After her work at the embassy, Samar started teaching English in special institutes in Cyprus. She considers this experience allowed her to learn about the education system in Cyprus and also involved her in Cypriot society. She says, "it was easy because I came to live with a Cypriot family as they were emigrants from the north, I got to know the history of the island and the story of their lives."

Through Samar’s work teaching natural science classes, she had contact with students of different nationalities who attended her classes.  She noticed that there were differences in the way they adopting the customs and traditions of society. She says, “The Arab mothers used to prevent their children from imitating the local people and discouraged it by saying, “Do you want to become Cypriots? Do you want to do things the way Cypriots do? etc. Of course, I am not saying that all the locals welcomed the refugees with open arms. The locals here had a theory that the Arabs were Muslim and the Muslims were Turkish. The deep conflict between the Cypriots and the Turks is well known and this caused great mistrust when dealing with the Arab refugees. I personally suffered from this.” She remembers she was asked, "Did your husband convert you from your own religion to Christianity? I used to tell them that I was originally a Christian, which surprised them because they did not know that there were Arab Christians."

Samar considers that the Cypriot society "loves foreigners because it was closed off for a long period of time and did not receive waves of asylum". However, that changed in the nineties with the arrival of asylum seekers, especially the Palestinians of Iraq. She says, "Their presence affected the way the local population viewed refugees due to the crisis of accumulating aid checks."

Samar worked in translation with many organisations and agencies specialising in asylum and other affairs, and she became very familiar with the movement of foreigners from Arab and non-Arab nationalities. She notes that integration became a requirement for the most recent wave of asylum that started few years ago. "Refugees prefer to stay in the aid program so that they can work outside the scope of the job centre and earn two salaries every month.

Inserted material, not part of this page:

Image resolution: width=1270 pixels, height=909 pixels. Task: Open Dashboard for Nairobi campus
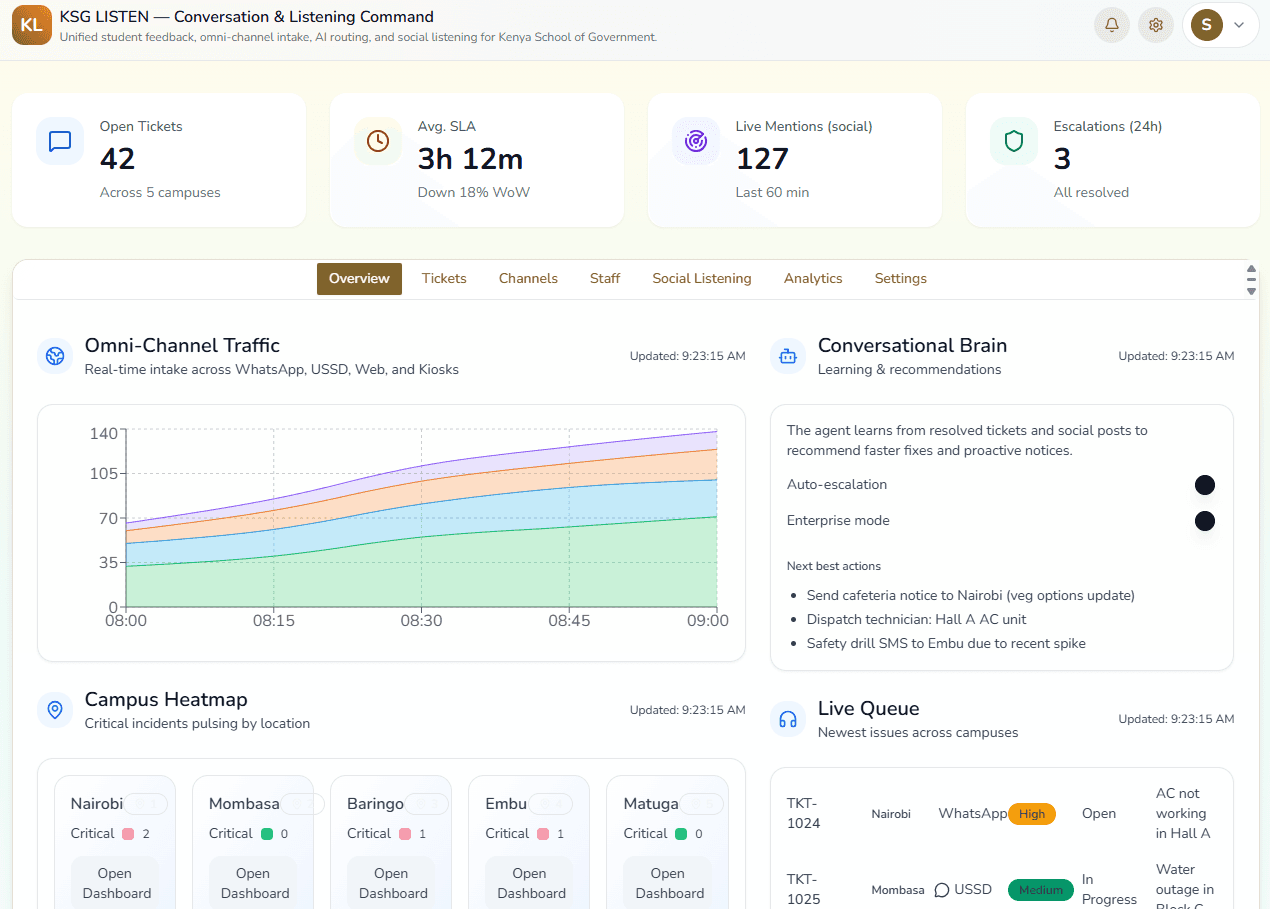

After working at the Kofinou camp in 2016, I found that many refugees, after making an asylum application, applied for accommodation despite having obtained a work permit. There is a lack of awareness about whether this benefit depends on whether the person is a refugee or a citizen looking for a job opportunity - a refugee does not have the right to search for a job opportunity, despite what some believe. The European Union does not provide salaries; there are integration programs, a program for language education etc. I think the Republic of Cyprus is deficient as it does not provide language education for refugees.”

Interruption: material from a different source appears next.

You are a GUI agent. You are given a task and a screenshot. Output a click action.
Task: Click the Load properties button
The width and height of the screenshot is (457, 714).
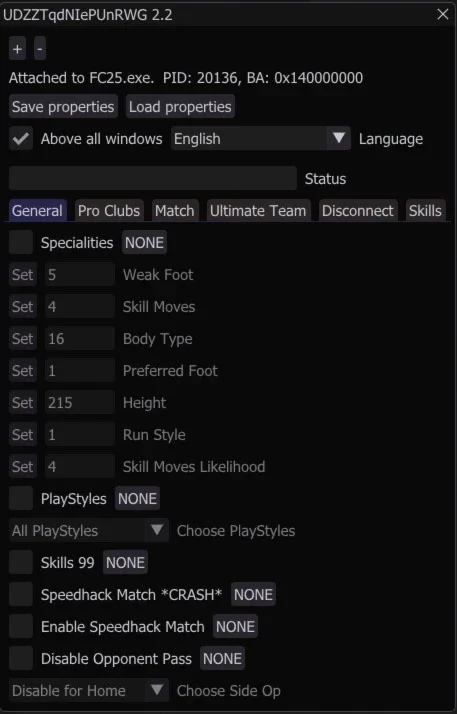pos(180,107)
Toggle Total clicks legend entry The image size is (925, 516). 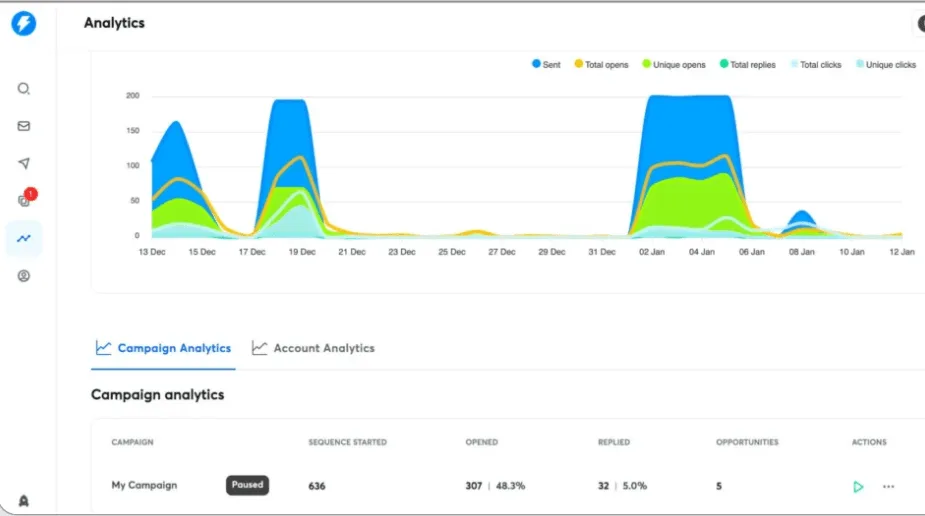(816, 65)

Samar is now separated from her husband and is no longer part of a Cypriot family but her children still live with her. She thinks that being of a religion that reflects the nature of the country has helped a lot with integrating as she is viewed as a Cypriot rather than a foreigner with Cypriot nationality. She says, "Religion has a strong influence here but the most powerful factor, in my view, is the language. I became fluent in Greek, as you know, but I had an English accent and so they asked me, ‘Are you a British Cypriot?’ I would tell them I was Syrian and they would reply, ‘you are a Cypriot as long as you speak our language’. They did not ask me what my religion was and whether I was married etc. The deciding factor was language."

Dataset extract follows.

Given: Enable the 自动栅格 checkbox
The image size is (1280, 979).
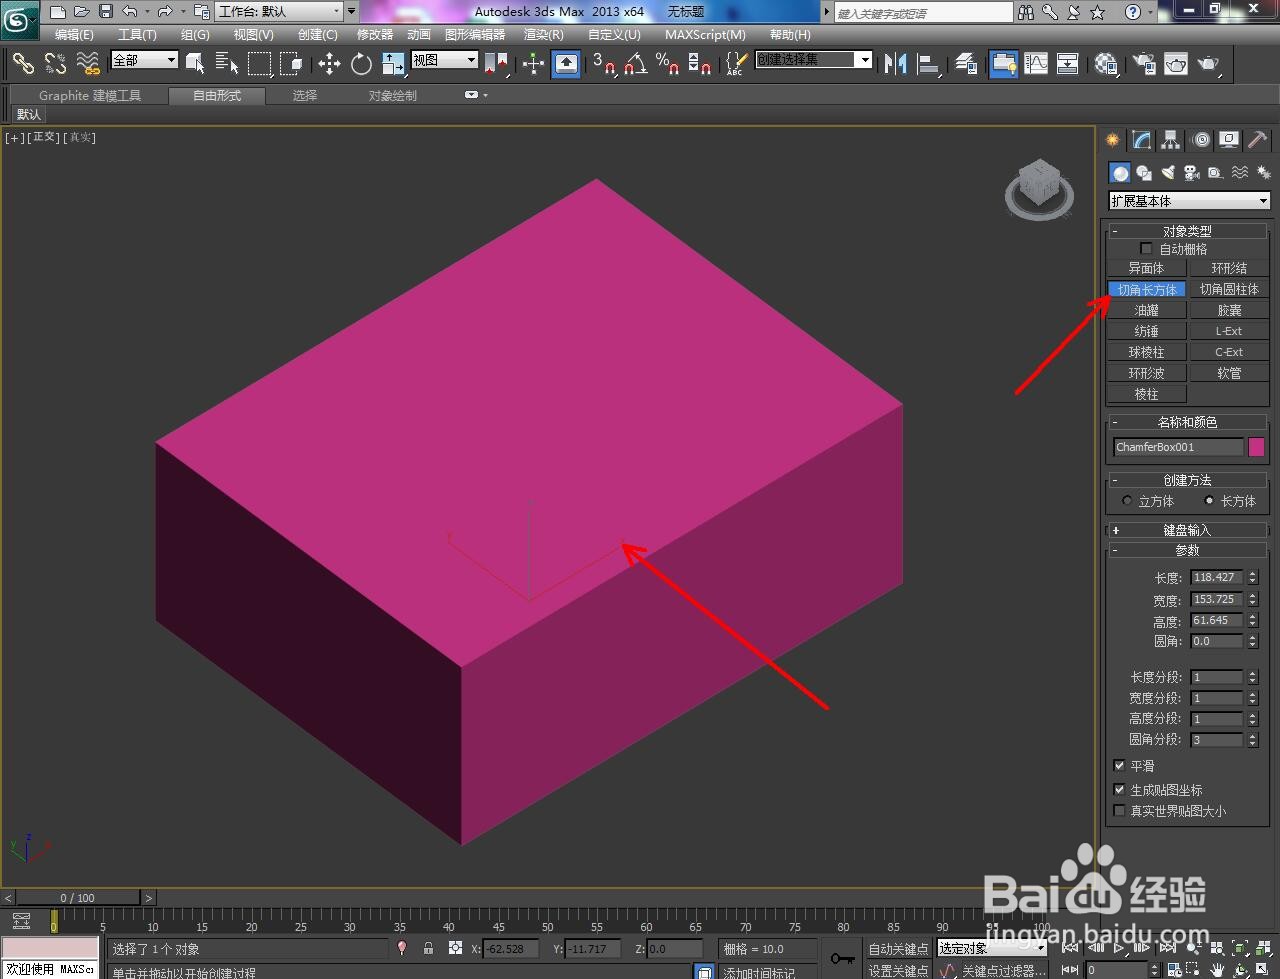Looking at the screenshot, I should (x=1146, y=249).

Despite the passing of the years, Samar has retained her conservative Syrian identity and the culture of her homeland.  “From the start, my identity was not affected" she says. For example, she still visits her mother-in-law and calls her "Mama”. She says, “When she used to tell me that I was a Cypriot, I would answer that I was Syrian and I loved Cyprus.” She says that when she started volunteering as a translator her Arabic language skills started to improve again. She says, “This work changed me as a human being but it did not change my identity as a Syrian. I became more respectful to men in general, Syrian or non-Syrian. There are Syrians and non-Syrians on ships carrying refugees so our work must be independent of any political opinion.”